[To do]
A: According to the UAW article, how many workers will vote on whether to affiliate with the UAW?
B: Decide whether each statement agrees with the UAW article: (i) Ten union supporters stood at one end. (ii) The T-shirts were bought with money from the UAW. (iii) The UAW was forged 40 years ago.
C: Please copy the passage of the UAW article between "In the eerie" and "local business community.", inclusive.

[Source text]
* * *

In the eerie pre-dawn glow of lights from the huge new General Motors assembly plant here, the United Auto Workers and union opponents squared off at 50 yards today for one of the labor movement's critical showdowns of the decade.
At one end were 10 union supporters with armloads of literature about seniority rights. At the other end were six members of the "Team" oppbsition group with a table full of free T-shirts purchased with donations from the local business community.
As the first of the 2,300 workers who will vote tomorrow on whether to affiliate with the UAW straggled past Detroit-based corporate and union observers into the paint and body shops, both sides did a brisk - and seemingly inconclusive - business.
Forged 40 years ago by sitdown strikes and bloody encounters with company security guards into one of the nation's most powerful unions, the UAW is now locked here in a battle of T-shirts, mass mailings and a sophisticated, corporate-designed "team" approach to assembly-line work that some workers, perhaps many, see as a substitute for unions.

* * *

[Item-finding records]
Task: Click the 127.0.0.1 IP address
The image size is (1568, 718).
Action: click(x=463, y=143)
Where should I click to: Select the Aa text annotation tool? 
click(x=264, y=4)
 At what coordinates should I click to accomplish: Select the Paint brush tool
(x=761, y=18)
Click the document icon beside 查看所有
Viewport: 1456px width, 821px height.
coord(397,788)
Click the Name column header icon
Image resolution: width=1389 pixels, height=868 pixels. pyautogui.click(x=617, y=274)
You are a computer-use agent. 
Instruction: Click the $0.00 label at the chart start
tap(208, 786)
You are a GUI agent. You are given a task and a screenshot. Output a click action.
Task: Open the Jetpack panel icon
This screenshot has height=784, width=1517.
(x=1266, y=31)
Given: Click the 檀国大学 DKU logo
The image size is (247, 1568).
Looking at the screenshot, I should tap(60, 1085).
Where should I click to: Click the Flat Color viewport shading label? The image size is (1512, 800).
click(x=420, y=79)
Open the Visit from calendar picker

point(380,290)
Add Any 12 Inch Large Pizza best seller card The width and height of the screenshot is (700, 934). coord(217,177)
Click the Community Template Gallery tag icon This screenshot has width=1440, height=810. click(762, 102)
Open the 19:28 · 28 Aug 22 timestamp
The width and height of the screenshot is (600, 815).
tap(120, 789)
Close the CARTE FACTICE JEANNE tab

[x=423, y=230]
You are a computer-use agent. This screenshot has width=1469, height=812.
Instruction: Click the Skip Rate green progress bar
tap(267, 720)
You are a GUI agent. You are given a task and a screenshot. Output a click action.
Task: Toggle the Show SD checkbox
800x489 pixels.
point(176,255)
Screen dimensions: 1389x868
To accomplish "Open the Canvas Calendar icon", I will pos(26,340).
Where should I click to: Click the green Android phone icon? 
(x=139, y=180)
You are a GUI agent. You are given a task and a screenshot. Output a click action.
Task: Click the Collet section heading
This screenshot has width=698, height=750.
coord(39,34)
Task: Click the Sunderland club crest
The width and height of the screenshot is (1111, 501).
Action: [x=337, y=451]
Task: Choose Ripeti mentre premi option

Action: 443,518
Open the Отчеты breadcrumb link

* * *

[Results for each task]
A: 2,300 workers.

B:
(i) Yes: "At one end were 10 union supporters with armloads of literature about seniority rights."
(ii) No: "free T-shirts purchased with donations from the local business community."
(iii) Yes: "Forged 40 years ago by sitdown strikes and bloody encounters with company security guards"

C:
In the eerie pre-dawn glow of lights from the huge new General Motors assembly plant here, the United Auto Workers and union opponents squared off at 50 yards today for one of the labor movement's critical showdowns of the decade.
At one end were 10 union supporters with armloads of literature about seniority rights. At the other end were six members of the "Team" oppbsition group with a table full of free T-shirts purchased with donations from the local business community.